§ Extrait du document:
Pour presser l’État à appliquer la loi concernant l’interdiction des animaux sauvages dans les cirques itinérants votée il y a tout juste un an, l’association PAZ a manifesté ce samedi 29 octobre aux portes du cirque de Rome à Argenteuil. Loin d’être le premier rassemblement organisé dans le département, les circassiens ont réagi en contre-manifestation, se disant énervés d’être « harcelés » depuis des années.

La loi contre la maltraitance animale votée en 2021 prévoit l’interdiction des animaux sauvages dans les cirques itinérants à partir de 2028.

« Les animaux ne sont pas des attractions », « emprisonnés pour nous amuser » ou encore « brisés psychologiquement pour faire le spectacle » sont autant de slogans qui ont habillé les banderoles d’une trentaine de manifestants ce samedi 29 octobre, à Argenteuil. Plantés durant près d’une heure et demie vers le parc des Berges, soit à plus de dix mètres du cirque de Rome en représentation depuis la fin du mois d’octobre, ces derniers ont répondu à l’appel de l’association PAZ (Paris Animaux Zoopolis) qui lutte pour la protection des animaux.

§ Objectif:
Reprenez l’article sur la manifestation contre les animaux sauvages au cirque d’Argenteuil là où il s’arrête. La liste qui suit est un matériau indépendant de l’article.

§ Segment de données:
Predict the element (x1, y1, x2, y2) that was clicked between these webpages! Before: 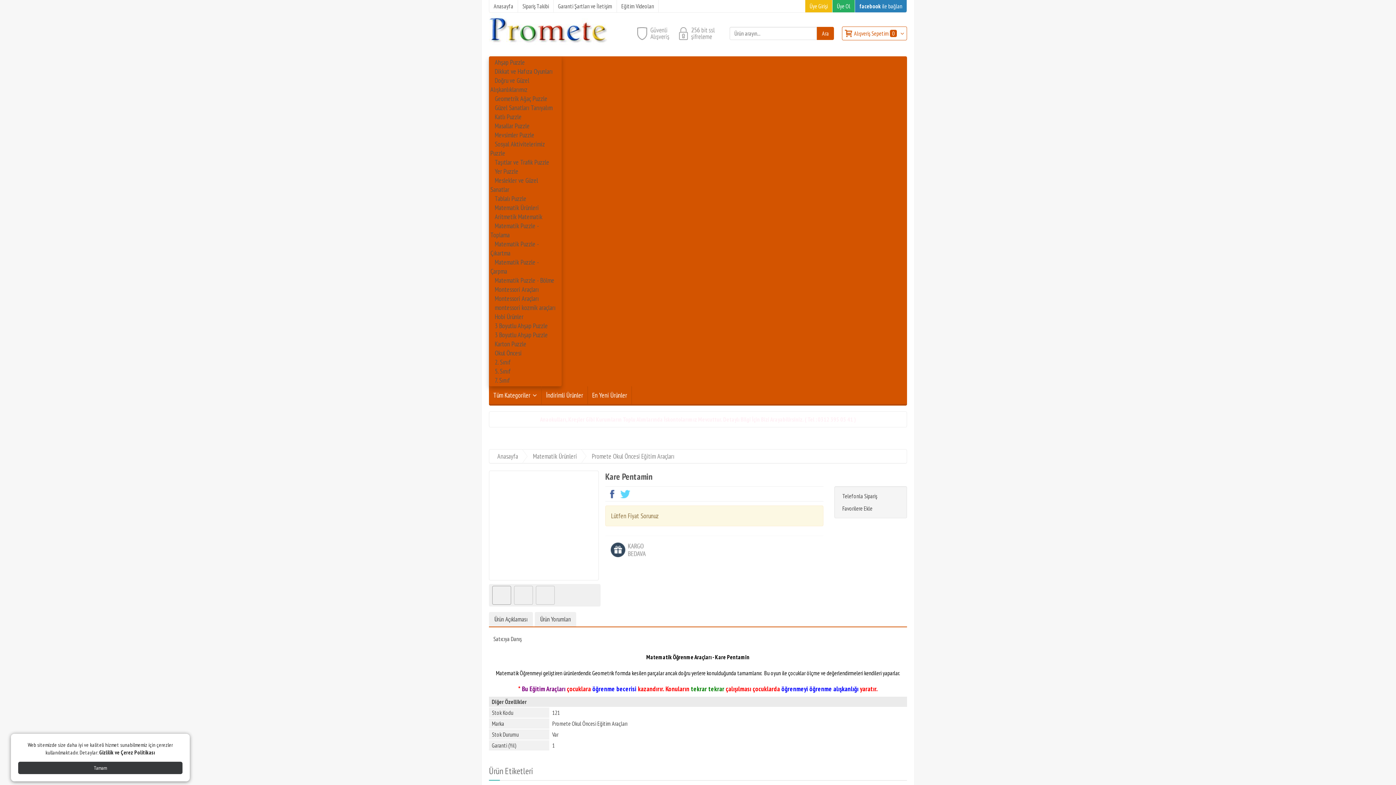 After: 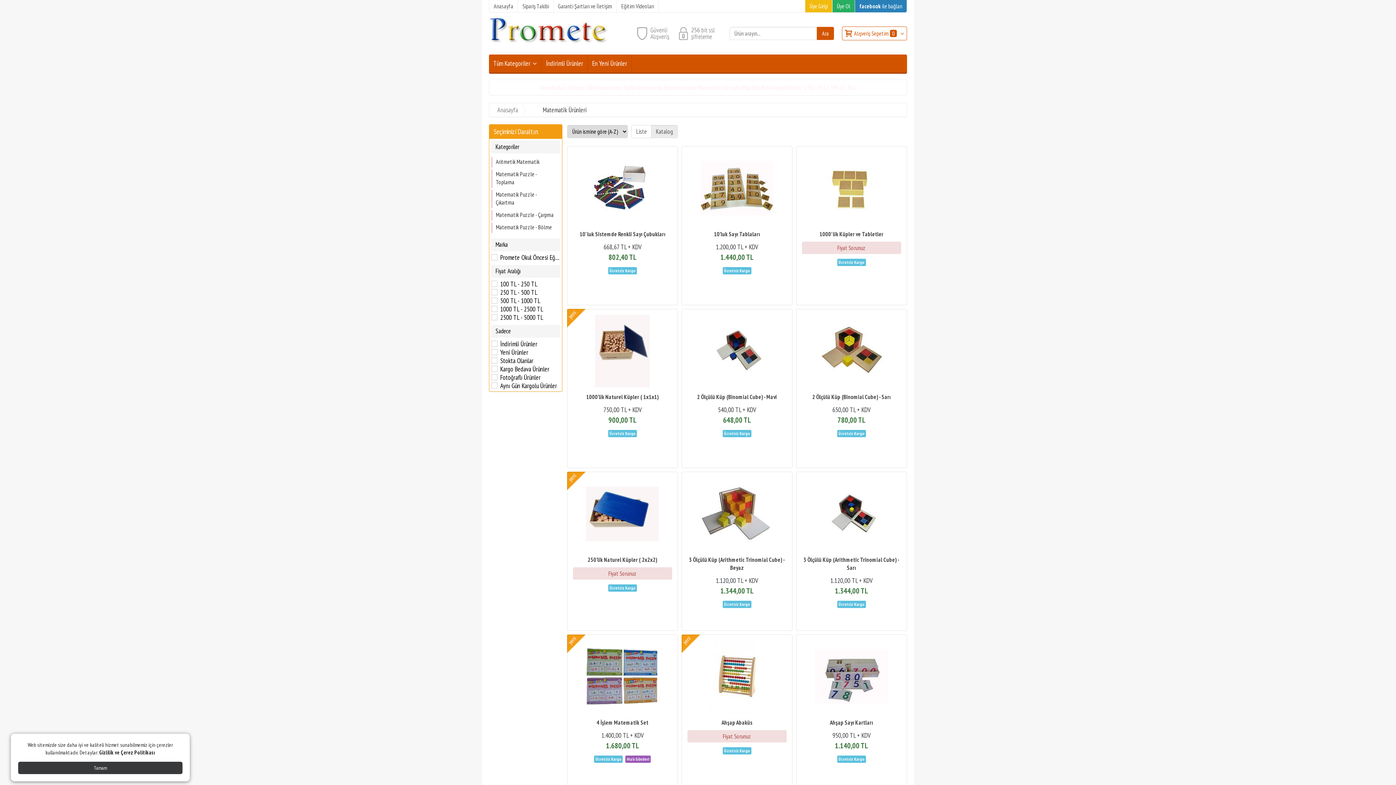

§ Voici la réponse:
 

Cette mobilisation marque une date anniversaire ; celle de l’adoption de la loi contre la maltraitance animale votée en novembre dernier. Elle prévoit, entre autres, l’interdiction des animaux sauvages dans les cirques itinérants, d’ici à 2028. Or, aucun décret d’application n’a encore été pris. Un « manque d’anticipation » que regrette Amandine Sanvisens, cofondatrice de l’association PAZ, venue à Argenteuil pour interpeller les institutions. « Il faut amorcer la transition dès maintenant sinon, dans six ans, on viendra nous dire qu’on n’est pas prêts pour placer en refuge les animaux », présage-t-elle.
 

Des plaintes déposées contre l’association PAZ

Mais, à ses yeux, la manifestation ne s’est pas aussi bien passée que prévu. Pas assez près de l’entrée du cirque malgré leur demande en préfecture, les militants n’ont pas pu « montrer leurs pancartes à ceux qui venaient voir le spectacle ». Même s’ils disent avoir réussi à sensibiliser certains passants grâce à des tracts et des discours au mégaphone, les circassiens avaient préparé en amont une contre-manifestation. « Ils étaient là avec leurs camionnettes et leurs sonos et n’ont pas arrêté de nous provoquer en jouant les caïds », martèle Amandine Sanvisens qui parle d’un « scandale ».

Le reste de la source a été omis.